Exercise instructions: Pick out each line in the rows below that contains the word "zoom" and copy those lines.

---- Excerpted data

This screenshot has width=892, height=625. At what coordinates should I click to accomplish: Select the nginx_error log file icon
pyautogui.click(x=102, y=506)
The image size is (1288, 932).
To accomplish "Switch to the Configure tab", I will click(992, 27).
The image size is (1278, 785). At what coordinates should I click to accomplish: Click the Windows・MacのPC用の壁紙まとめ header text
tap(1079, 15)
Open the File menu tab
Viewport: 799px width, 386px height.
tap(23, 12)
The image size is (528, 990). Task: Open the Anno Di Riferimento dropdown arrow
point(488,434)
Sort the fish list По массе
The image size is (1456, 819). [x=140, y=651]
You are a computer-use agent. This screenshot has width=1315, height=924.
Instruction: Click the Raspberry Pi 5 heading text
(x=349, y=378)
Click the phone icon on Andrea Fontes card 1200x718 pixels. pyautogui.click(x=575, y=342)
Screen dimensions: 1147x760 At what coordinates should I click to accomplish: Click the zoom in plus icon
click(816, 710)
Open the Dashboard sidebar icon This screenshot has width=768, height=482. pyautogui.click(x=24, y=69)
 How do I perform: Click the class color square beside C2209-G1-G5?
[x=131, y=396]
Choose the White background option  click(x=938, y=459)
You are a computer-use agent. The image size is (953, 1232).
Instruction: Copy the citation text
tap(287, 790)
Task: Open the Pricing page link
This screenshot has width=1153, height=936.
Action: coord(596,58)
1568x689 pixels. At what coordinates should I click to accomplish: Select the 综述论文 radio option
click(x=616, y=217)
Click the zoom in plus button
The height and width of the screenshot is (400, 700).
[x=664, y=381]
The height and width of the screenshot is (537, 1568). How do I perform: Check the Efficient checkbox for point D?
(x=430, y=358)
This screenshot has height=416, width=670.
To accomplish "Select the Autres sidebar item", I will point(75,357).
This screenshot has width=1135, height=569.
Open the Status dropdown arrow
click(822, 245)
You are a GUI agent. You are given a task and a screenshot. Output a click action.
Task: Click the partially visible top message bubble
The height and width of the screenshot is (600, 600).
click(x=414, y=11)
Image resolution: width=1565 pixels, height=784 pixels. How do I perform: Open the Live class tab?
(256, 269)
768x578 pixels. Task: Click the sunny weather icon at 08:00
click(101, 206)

--------

Complete response:
Screen dimensions: 1147x760 At what coordinates should I click to accomplish: Click the zoom in plus icon
Click the zoom in plus button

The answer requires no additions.